"Making" Time
Posted by Arwen Mosher in Just me on Thursday, June 03, 2010 9:31 PM
Here’s something I’ve noticed: the less I pray, the more impatient I am when I do.
We try to say evening prayers every day, and sometimes during them I get itchy. I can’t sit still, thinking of all the things I have to do before bedtime. I just want prayers to be over so I can get to the stuff that feels more important.
Intellectually, I know it’s ridiculous. I know praying is the most important thing I can do with my time. Nevertheless, during prayers I am wiggling and barely paying attention, because I’m thinking about the things that are urgent instead of important.
This is the most likely to happen on a day when I haven’t prayed much. When I’ve skipped morning prayer, perhaps, and failed to focus enough on making my daily tasks into prayers. The less I pray, the more those urgent unimportant items crowd my mind. I think frantically that I have no time to pray. Who can pray when there are crumbs on the floor and loads of laundry to be folded?
Vacuuming and laundry will always be there, though. God will always be there too, but He should not be made to wait. Housework can wait.

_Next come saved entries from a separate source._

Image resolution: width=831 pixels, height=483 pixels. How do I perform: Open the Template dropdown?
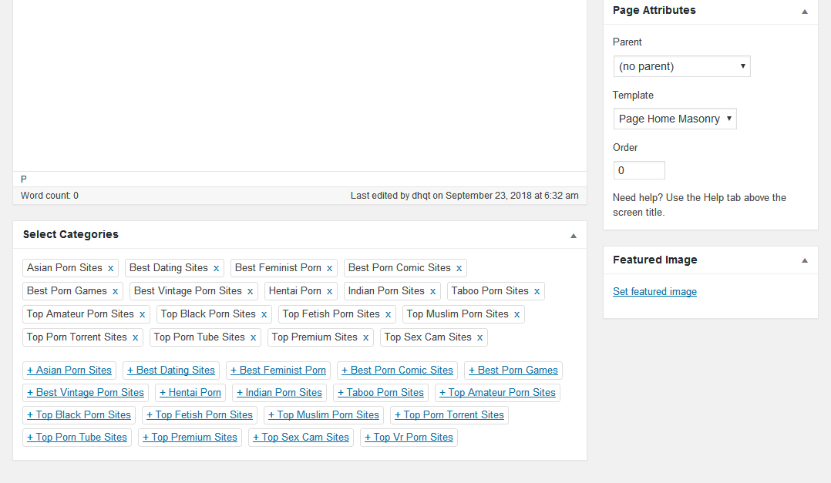675,119
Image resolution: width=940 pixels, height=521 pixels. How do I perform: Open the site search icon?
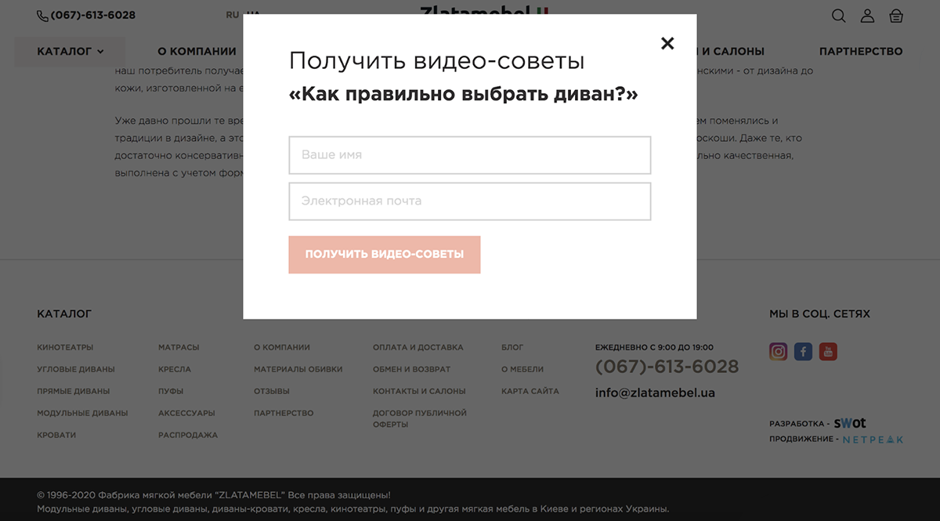coord(838,16)
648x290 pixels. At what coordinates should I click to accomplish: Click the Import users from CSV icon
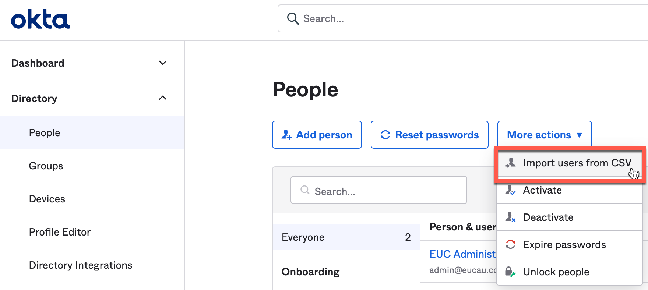point(511,163)
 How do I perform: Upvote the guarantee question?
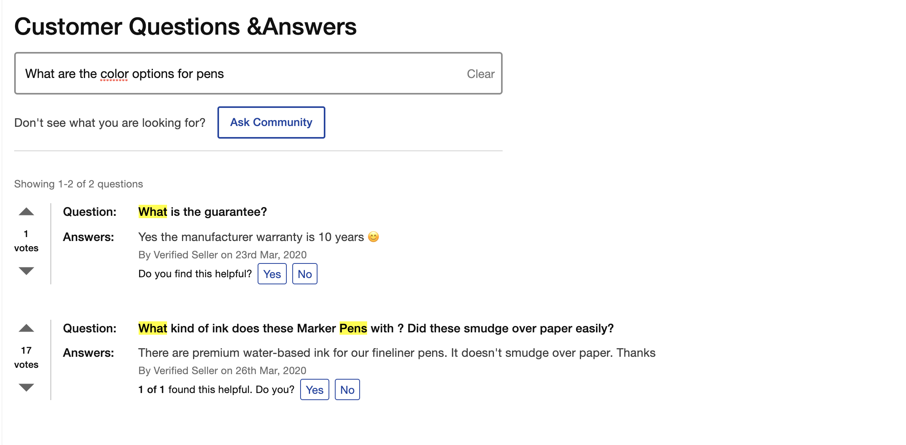26,212
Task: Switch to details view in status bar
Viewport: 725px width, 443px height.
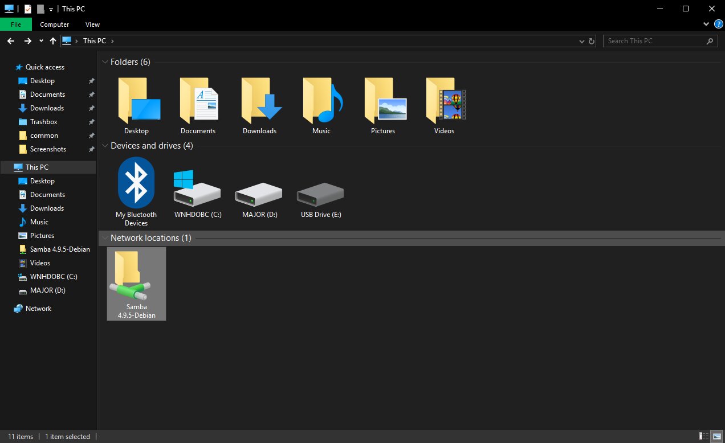Action: pyautogui.click(x=704, y=437)

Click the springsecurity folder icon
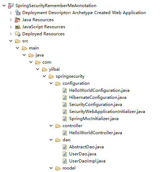click(x=51, y=76)
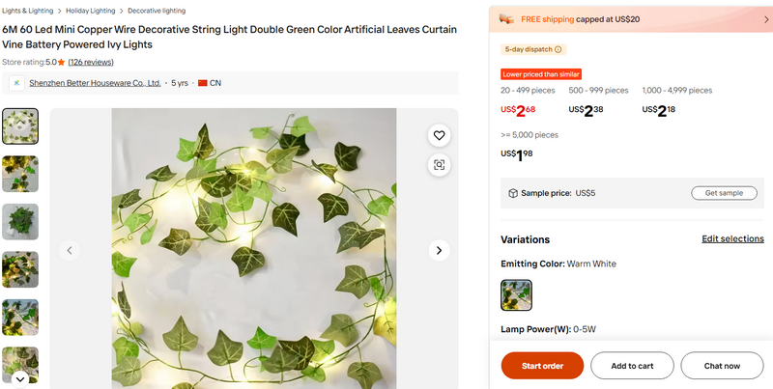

When I do make time for prayer, everything in my life runs more smoothly. Prayer time itself becomes a source of peace instead of a chance for me to feel frustrated.
I know that this is true and I also know why it is true (grace, of course) but it’s hard for me to remember to live my life in accordance with it. All I can do is keep failing, keep getting up and trying again, keep praying for the grace that makes it all possible. Starting right this minute.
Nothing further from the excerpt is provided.